Solomon’s kingdom also reached northward to the Euphrates. The Lord did not lie, neither was He slack concerning His promise. One might ask, “But what about the nations listed in the promise? Will not Israel conquer and occupy those nations?” The answer is “No,” because God promised to give them those nations, so long as they were within the boundaries of the land He had promised. God did not promise to give the Israelites Turkey, home of the Hittite empire. He promised to give them the Hittites situated in the land of Canaan, a promise He kept according to Joshua 12:7-24, “And these are the kings of the country which Joshua and the children of Israel smote on this side Jordan on the west …which Joshua gave unto the tribes of Israel for a possession according to their divisions;… the Hittites, the Amorites, and the Canaanites, the Perizzites, the Hivites, and the Jebusites: … All the kings thirty and one.”

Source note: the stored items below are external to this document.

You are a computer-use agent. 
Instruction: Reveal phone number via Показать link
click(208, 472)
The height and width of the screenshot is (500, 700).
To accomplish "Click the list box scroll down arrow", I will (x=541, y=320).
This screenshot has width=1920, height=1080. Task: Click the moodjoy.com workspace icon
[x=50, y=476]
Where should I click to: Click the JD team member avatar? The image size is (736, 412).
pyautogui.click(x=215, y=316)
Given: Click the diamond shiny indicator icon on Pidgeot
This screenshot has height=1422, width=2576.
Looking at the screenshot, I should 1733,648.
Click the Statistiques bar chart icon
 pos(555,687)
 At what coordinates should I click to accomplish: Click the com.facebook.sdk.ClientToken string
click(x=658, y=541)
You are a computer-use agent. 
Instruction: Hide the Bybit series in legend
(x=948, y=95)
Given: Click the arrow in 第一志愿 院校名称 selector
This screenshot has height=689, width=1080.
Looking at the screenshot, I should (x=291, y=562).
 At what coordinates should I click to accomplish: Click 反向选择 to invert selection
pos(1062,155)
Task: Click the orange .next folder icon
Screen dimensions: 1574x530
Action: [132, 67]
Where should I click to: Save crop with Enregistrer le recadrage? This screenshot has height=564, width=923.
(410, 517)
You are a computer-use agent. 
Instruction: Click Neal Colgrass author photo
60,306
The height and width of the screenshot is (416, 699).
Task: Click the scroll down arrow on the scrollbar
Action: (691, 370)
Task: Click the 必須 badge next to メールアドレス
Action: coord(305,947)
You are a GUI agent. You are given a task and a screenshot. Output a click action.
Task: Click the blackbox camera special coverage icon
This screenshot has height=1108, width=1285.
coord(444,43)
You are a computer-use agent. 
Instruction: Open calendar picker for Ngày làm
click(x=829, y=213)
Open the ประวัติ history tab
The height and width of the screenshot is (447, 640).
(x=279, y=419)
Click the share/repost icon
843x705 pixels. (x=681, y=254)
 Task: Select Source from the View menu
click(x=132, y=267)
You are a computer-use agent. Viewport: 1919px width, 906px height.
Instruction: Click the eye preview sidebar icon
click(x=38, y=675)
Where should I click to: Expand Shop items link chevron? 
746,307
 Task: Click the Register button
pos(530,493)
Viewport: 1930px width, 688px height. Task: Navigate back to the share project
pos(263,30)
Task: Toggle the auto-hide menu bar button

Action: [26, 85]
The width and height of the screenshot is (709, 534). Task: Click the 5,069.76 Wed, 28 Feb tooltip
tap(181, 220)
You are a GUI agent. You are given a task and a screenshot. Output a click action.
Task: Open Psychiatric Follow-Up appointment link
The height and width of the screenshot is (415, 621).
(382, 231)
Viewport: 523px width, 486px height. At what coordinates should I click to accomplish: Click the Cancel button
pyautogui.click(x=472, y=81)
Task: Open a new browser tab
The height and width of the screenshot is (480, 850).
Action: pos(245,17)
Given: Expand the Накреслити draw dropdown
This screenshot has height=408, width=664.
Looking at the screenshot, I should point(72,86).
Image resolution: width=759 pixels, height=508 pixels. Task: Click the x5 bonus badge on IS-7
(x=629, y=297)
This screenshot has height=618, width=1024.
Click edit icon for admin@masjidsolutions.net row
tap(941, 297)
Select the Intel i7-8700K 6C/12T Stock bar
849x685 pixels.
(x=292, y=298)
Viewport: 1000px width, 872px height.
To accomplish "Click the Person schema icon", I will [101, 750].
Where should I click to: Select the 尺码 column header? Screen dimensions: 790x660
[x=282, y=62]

Further scriptural evidence of the true borders of the promise are found in Numbers 34:1-15, where God tells Moses what boundaries they shall have when they come into Canaan. From the river (wady) of Egypt and the wilderness of Zin by the coast of Edom in the south, to Mount Hor (Mount Hermon) in the north. From the great (Mediterranean) sea on the west, to the sea of Chinnereth (Galilee) and the river Jordan on the east. Together with the lands east of Jordan which the children of Reuben, Gad, and half the tribe of Manasseh had received for an inheritance, the Lord said, “this shall be your land with the coasts thereof round about” (Num. 34:12).

So the promise to Abraham’s seed after the flesh - natural Israel - has most assuredly been fulfilled. So says the Word of God. If it has been fulfilled, then it is not a prophecy for a time yet future.

But there is more to the promise. After that Lot had left Abram, God said unto Abram, “Lift up now thine eyes, and look from the place where thou art northward, and southward, and eastward, and westward: For all the land which thou seest, to thee will I give it, and to thy seed for ever” (Gen 13:14-17). Paul shows that this promise to Abraham held within it a deeper, more expansive, spiritual implication than merely the land which He could see with his natural eyes, and was commanded to “walk through … in the length of it and in the breadth of it.” Paul told the Romans that Abraham was promised the WORLD. “The promise, that he should be the heir of the world, was not to Abraham, or to his seed, through the law, but through the righteousness of faith” (Rom. 4:13).

The prophecy regarding natural Israel’s possession of the land has been fulfilled, but that Old Testament conquest is described in Hebrews 10:1 as “a shadow of good things to come.” The ultimate fulfillment, a fulfillment yet future, will come when the seed of Abraham through the righteousness of faith - all them that believe (Rom. 4:11) - inherit the world with King Jesus.

Then shall another of God’s great promises come to pass, as He said, “As truly as I live, all the earth shall be filled with the glory of the Lord.” AMEN!